- Kutipan Dokumen
_ _ _ _

Beranda » Berita Kerah Biru » Nasional >>Implementasi Program JKN dengan AKT
Jakarta_Kerahbirunews,- Dalam rangka mendorong implementasi kebijakan Koordinasi Manfaat (CoB) antara BPJS Kesehatan dengan Asuransi Kesehatan Tambahan (AKT), Komite Jaminan Sosial DPN APINDO bekerjasama Dewan Pengawas BPJS Kesehatan melaksanakan Serap Aspirasi tentang Perkembangan Rencana Implementasi Koordinasi Manfaat Program JKN dengan Asuransi Komersial Tambahan. APINDO selaku penyelengara acara memandang perlunya untuk mendapatkan masukan tentang berbagai manfaat, peluang, tantangan dan kendala implementasi program CoB. Masukan dari para stakeholder terkait dalam bentuk diskusi umum yang dilaksanakan di Permata Kuningan, Jakarta, pada Kamis, 31 Agustus 2023.
Latarbelakang acara ini sebagaimana pasal 48 Peraturan Menteri Kesehatan Nomor 3 Tahun 2023 tentang Standar Tarif Pelayanan Kesehatan. Dalam Penyelenggaraan Program Jaminan Kesehatan dijelaskan bahwa peserta program JKN yang menginginkan kelas yang lebih tinggi dari haknya. Hal ini dengan jalan meningkatkan kelas perawatan dengan membayar selisih biaya, termasuk layanan eksekutif.
Ketentuan ini merupakan amanah dari penjelasan pasal 32 ayat(4) Undang-Undang No.40 Tahun 2004 tentang Sistem Jaminan Sosial Nasional. Dalam kebijakan tersebut dikatakan bahwa peserta yang menginginkan kelas yang lebih tinggi dari pada haknya (kelas standar) dapat meningkatkan kelasnya. Hal ini dengan mengikuti Asuransi Kesehatan Tambahan, atau membayar sendiri selisih antara biaya yang dijamin oleh Badan Penyelenggara Jaminan Sosial dengan biaya yang harus dibayar akibat peningkatan kelas perawatan.

_ _ _ _

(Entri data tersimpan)
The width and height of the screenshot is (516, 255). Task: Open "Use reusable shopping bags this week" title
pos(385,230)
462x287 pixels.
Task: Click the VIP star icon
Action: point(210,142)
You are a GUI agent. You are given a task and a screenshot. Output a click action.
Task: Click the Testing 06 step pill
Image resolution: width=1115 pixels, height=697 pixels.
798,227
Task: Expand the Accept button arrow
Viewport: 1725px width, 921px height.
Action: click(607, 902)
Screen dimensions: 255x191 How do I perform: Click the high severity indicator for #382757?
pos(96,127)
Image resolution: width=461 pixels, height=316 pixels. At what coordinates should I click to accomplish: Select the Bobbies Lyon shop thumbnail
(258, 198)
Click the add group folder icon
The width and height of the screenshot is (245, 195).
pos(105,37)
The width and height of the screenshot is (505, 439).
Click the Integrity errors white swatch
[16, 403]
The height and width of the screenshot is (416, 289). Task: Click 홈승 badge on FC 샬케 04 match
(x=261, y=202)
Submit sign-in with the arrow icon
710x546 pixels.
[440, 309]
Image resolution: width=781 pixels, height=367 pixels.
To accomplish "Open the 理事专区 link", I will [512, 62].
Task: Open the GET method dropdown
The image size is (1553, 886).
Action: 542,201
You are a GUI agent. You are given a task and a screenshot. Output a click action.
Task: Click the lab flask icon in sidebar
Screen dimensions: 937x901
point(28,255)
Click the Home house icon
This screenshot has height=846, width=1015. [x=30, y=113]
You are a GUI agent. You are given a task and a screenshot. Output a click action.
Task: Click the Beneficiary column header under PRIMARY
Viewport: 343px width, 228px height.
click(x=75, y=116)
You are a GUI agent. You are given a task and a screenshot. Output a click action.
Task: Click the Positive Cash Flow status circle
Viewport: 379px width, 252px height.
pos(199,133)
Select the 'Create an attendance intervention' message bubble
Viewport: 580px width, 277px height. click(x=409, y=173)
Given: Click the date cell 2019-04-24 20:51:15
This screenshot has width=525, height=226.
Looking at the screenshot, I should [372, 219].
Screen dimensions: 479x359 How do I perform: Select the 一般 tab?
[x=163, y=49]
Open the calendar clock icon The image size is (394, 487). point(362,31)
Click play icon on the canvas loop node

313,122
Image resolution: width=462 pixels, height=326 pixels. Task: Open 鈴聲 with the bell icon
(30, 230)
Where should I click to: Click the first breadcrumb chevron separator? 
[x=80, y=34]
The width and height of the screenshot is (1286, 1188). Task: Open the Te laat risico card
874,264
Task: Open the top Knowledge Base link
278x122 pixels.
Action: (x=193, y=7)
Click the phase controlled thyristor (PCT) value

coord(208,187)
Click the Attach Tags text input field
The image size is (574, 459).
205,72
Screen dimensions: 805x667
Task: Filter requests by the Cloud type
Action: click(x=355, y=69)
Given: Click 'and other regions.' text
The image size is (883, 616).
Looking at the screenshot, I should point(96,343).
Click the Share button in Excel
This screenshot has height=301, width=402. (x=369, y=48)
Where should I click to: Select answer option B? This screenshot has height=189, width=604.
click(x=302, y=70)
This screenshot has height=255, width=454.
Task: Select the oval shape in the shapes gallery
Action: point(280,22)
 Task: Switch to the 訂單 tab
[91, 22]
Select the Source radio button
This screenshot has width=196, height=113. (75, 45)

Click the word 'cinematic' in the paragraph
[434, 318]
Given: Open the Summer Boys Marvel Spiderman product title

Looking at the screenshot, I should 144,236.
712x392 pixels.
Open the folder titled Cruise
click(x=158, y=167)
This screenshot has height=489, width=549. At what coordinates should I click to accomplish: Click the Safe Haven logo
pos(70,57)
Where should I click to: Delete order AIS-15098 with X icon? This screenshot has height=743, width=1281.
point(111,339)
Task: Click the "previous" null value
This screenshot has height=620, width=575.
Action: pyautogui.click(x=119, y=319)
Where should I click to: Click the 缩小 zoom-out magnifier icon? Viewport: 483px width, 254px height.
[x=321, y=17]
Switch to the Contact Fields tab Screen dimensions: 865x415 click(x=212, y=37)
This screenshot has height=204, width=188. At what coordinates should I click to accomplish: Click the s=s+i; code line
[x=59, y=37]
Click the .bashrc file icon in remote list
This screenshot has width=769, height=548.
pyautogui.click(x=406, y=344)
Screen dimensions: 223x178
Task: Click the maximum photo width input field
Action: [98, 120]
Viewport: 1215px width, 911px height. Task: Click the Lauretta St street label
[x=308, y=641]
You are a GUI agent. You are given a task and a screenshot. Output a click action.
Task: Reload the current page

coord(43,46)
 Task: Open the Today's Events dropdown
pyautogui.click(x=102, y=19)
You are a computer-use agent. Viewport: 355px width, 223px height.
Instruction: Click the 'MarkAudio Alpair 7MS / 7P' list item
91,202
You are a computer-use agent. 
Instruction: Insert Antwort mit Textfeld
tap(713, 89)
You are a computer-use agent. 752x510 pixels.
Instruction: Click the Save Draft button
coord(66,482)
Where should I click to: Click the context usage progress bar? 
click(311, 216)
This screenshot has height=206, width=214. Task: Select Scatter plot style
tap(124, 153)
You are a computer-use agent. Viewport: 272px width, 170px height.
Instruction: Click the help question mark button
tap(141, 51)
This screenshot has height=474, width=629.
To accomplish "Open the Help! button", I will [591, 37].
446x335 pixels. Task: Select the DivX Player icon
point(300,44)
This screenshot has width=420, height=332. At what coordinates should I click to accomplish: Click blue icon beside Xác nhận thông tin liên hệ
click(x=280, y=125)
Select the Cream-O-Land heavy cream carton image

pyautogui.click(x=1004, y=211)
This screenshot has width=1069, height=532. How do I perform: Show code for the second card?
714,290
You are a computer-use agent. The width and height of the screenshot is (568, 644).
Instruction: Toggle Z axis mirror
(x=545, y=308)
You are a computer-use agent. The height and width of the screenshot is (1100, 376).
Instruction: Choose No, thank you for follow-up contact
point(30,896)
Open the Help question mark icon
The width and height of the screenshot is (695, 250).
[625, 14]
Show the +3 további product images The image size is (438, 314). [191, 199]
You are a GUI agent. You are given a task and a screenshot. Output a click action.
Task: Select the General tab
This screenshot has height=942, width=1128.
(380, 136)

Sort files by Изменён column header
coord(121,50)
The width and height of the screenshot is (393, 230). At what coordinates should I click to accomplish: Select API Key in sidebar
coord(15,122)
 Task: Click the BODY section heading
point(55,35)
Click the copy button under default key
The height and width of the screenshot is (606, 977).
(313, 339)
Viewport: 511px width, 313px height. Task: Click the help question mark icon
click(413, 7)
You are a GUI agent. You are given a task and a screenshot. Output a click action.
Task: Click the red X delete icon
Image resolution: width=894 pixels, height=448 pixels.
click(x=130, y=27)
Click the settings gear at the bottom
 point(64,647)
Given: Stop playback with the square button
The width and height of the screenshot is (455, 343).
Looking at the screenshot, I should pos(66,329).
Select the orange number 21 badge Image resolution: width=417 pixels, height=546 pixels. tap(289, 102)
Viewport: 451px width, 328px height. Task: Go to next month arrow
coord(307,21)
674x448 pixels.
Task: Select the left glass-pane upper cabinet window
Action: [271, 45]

_ _ _ _

- Soal Latihan
- a) Menurut berita tentang Koordinasi Manfaat, di mana dan kapan diskusi umum itu dilaksanakan?
- b) Tentukan apakah setiap pernyataan berikut sesuai dengan berita tentang Koordinasi Manfaat, lalu kutip kata-kata berita yang menentukannya: (i) APINDO adalah penyelenggara acara. (ii) Latar belakang acara ini adalah pasal 48 Undang-Undang No.40 Tahun 2004. (iii) Peserta dapat meningkatkan kelas dengan membayar sendiri selisih biaya.
Data di atas diambil dari sumber yang berbeda.

- Daftar Jawaban
- a) Di Permata Kuningan, Jakarta, pada Kamis, 31 Agustus 2023.

- b)
(i) Ya: "APINDO selaku penyelengara acara"
(ii) Tidak: "pasal 48 Peraturan Menteri Kesehatan Nomor 3 Tahun 2023"
(iii) Ya: "membayar sendiri selisih antara biaya yang dijamin oleh Badan Penyelenggara Jaminan Sosial dengan biaya yang harus dibayar akibat peningkatan kelas perawatan"